EnR et charbon : le paradoxe énergétique allemand

En effet, si Berlin a bien misé sur les EnR, l’Allemagne n’a, en rien, tourné le dos aux énergies fossiles. En dépit – ou à cause – de ses investissements dans le renouvelable, le pays détient toujours quelque 76 GW de puissance installée fossile (charbon, gaz et fuel), soit plus de quatre fois ce que détient son voisin français. Et pour cause : les énergies renouvelables étant, par définition, intermittentes, l’Allemagne doit prévoir autant de capacités pilotables que de puissance soumise aux aléas du vent ou de l’ensoleillement. Autrement dit, pour assurer une électricité « verte » à ses habitants, le pays, qui a fait le choix de renoncer au nucléaire, n’a d’autre option que de s’appuyer sur le gaz et le charbon. L’approvisionnement de l’Allemagne en gaz reposant jusqu’à la guerre en Ukraine très largement sur les livraisons russes, Berlin se retrouve aujourd’hui plus dépendante que jamais du charbon.

Autant de raisons qui expliquent qu’en dépit de son image « écolo », l’Allemagne demeure, et de loin, le pays d’Europe le plus émetteur en tonnes de CO2 dégagées pour sa production électrique. Avec 198 millions de tonnes rejetées en 2021, l’Allemagne produit ainsi près de deux fois plus de CO2 que la Pologne, pourtant régulièrement pointée du doigt comme étant le mauvais élève européen. Et le calcul n’est pas plus à son avantage si l’on prend en compte l’ensemble des gaz à effet de serre (GES), comme le méthane ou le protoxyde d’azote : parmi les vingt-sept Etats membres de l’Union européenne (UE), l’Allemagne reste le premier émetteur, avec 839,7 millions de tonnes (Mt) de GES rejetées en 2019, contre 454,8 Mt pour la France, dont le mix énergétique accorde une bien plus grande place au nucléaire décarboné.

Les centrales à charbon allemandes parmi les plus polluantes d’Europe

La principale cause de ces mauvais résultats est à chercher du côté des centrales à charbon allemandes, les plus polluantes d’Europe. Ainsi, selon le think tank britannique Ember, sept des dix plus gros émetteurs européens étaient, en 2021, des centrales à charbon implantées en Allemagne. Les deux centrales de RWE Neurath et Niederaußem ne sont, en termes d’émissions, dépassées que par celle de Betchatów, en Pologne ; et, avec 36% de hausse, Niederaußem enregistre également la plus forte augmentation d’émissions.
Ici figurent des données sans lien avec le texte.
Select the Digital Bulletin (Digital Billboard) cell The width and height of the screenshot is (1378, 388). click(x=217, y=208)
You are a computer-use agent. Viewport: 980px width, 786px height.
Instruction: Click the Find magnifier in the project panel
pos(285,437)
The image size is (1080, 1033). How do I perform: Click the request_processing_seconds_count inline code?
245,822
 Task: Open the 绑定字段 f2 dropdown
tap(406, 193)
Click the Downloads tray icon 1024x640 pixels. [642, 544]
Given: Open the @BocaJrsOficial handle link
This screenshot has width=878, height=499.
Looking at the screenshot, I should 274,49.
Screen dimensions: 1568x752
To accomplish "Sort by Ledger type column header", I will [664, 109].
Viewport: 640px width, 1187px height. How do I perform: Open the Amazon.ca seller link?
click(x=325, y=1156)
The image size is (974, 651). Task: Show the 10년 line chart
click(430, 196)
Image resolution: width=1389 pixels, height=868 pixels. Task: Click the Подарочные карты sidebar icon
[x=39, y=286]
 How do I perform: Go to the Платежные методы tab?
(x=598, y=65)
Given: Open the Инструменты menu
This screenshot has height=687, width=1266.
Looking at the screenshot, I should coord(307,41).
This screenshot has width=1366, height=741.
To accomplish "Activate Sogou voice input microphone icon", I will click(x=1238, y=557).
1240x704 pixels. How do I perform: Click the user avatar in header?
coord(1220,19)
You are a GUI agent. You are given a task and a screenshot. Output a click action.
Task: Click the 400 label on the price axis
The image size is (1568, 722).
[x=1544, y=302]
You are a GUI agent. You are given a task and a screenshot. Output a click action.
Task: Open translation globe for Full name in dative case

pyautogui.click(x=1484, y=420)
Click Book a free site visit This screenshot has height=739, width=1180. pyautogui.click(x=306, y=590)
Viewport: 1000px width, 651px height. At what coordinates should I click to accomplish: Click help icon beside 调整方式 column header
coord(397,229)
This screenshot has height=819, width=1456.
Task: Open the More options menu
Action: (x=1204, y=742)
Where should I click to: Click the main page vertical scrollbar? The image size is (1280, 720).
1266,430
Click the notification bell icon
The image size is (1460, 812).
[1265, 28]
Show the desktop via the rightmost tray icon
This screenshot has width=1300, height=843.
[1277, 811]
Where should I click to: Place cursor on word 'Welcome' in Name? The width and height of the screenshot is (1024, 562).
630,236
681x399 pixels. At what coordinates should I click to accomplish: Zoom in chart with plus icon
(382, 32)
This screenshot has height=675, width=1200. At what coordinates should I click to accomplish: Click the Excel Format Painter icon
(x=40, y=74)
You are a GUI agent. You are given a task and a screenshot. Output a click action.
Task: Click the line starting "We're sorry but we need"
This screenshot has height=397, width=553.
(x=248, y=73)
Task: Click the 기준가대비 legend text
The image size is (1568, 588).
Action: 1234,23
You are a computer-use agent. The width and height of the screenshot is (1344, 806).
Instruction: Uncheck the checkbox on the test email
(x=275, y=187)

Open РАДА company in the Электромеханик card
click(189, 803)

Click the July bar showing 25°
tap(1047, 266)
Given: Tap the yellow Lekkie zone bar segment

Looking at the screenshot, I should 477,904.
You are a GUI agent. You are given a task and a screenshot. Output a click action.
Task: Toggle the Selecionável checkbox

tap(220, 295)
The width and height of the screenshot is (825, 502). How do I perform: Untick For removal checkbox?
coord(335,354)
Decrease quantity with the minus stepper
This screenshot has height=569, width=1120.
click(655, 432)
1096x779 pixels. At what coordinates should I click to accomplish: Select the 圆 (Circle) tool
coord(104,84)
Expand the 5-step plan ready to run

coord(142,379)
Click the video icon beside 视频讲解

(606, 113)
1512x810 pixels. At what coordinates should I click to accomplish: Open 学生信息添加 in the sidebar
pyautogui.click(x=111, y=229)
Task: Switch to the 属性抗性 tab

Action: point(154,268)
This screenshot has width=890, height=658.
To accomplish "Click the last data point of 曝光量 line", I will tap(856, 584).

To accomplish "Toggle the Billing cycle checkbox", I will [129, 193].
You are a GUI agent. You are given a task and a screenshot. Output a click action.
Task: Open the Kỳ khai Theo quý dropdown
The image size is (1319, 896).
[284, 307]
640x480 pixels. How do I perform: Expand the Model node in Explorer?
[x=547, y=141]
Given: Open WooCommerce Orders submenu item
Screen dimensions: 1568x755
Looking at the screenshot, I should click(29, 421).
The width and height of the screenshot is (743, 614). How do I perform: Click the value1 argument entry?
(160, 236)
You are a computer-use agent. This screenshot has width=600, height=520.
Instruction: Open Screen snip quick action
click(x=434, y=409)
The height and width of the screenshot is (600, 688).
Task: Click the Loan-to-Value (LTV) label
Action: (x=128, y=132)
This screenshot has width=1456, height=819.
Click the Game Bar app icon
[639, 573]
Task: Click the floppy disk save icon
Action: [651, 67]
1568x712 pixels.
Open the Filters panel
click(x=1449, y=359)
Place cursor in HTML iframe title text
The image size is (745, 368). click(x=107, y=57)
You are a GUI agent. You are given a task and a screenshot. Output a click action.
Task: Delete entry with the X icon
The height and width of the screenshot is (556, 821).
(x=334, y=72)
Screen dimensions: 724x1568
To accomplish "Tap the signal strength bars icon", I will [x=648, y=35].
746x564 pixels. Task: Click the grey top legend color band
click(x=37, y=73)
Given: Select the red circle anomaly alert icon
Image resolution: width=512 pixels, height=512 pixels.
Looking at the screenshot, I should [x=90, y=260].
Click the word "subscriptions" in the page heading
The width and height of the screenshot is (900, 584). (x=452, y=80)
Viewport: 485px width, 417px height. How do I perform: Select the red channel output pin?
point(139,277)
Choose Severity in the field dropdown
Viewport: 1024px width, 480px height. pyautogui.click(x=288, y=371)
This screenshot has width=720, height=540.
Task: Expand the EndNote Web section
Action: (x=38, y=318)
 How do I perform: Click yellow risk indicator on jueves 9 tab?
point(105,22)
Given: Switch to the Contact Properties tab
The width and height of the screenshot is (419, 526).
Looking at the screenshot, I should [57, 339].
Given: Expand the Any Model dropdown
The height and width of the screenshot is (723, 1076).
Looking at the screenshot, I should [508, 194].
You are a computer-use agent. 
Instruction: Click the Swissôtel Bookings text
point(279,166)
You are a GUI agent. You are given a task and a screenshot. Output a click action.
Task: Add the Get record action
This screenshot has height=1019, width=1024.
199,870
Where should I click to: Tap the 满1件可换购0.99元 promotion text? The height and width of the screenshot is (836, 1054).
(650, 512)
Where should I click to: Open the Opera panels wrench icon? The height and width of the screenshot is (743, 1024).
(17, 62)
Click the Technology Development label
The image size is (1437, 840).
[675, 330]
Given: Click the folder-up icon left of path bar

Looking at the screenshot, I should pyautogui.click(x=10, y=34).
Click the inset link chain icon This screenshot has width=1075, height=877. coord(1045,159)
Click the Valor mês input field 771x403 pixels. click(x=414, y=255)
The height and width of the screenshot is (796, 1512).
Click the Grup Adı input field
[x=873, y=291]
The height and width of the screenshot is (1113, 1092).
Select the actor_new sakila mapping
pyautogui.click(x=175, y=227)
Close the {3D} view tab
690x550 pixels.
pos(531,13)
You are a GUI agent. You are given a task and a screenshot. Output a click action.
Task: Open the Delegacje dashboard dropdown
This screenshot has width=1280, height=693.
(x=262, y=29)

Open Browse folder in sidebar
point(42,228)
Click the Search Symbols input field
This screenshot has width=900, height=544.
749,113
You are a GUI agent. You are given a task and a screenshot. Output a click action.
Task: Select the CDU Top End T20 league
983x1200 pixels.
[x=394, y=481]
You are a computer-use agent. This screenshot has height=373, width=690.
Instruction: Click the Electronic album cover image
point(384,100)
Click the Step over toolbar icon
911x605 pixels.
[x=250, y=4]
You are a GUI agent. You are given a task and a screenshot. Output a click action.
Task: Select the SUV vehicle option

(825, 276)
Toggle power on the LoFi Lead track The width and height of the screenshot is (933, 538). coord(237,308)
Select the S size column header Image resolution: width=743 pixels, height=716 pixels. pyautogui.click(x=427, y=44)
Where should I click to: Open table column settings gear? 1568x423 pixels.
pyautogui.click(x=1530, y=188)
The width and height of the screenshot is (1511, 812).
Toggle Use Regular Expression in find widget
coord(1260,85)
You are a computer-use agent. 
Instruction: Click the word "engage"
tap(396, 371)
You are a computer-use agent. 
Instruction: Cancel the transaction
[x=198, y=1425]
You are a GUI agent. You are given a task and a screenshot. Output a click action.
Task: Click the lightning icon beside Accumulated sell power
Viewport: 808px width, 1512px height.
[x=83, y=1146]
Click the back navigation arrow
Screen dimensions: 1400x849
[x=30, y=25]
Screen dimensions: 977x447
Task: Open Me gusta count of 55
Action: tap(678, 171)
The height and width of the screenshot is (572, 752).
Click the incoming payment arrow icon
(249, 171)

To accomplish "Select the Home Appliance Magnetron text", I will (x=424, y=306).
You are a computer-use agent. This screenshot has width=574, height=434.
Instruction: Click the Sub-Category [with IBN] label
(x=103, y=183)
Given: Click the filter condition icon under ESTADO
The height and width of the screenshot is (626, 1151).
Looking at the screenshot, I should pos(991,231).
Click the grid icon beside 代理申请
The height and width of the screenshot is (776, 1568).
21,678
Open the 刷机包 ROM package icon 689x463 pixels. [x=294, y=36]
En tout, l’Allemagne et la Pologne abriteraient, toujours selon Ember, l’intégralité des dix installations les plus polluantes d’Europe, qui représentent à elles seules 12% des émissions totales du marché ETS (« Emissions Trading System ») ; enfin, les deux pays seraient, en 2021, à l’origine de plus de la moitié (53%) des émissions du secteur de l’électricité au sein de l’UE.

Responsables d’importantes quantités d’émissions de CO2, les centrales à charbon allemandes constituent aussi un risque sanitaire qui affecte tant les habitants d’Allemagne que ceux des pays frontaliers. En Europe, les émissions des centrales à charbon – tous pays confondus – entraîneraient ainsi le décès prématuré de près de 23 000 personnes par an. L’Allemagne est l’un des pays européens les plus touchés par le phénomène, avec près de 4 000 morts prématurées par an dues aux émissions de charbon de ses propres centrales et des pays voisins ; mais le pays figure aussi en tête de ceux dont les émissions, qui se jouent des frontières, tuent le plus grand nombre de personnes hors de son territoire : les centrales à charbon allemandes seraient ainsi responsables de la mort de près de 2 500 non-Allemands par an. Un modèle pas si vert.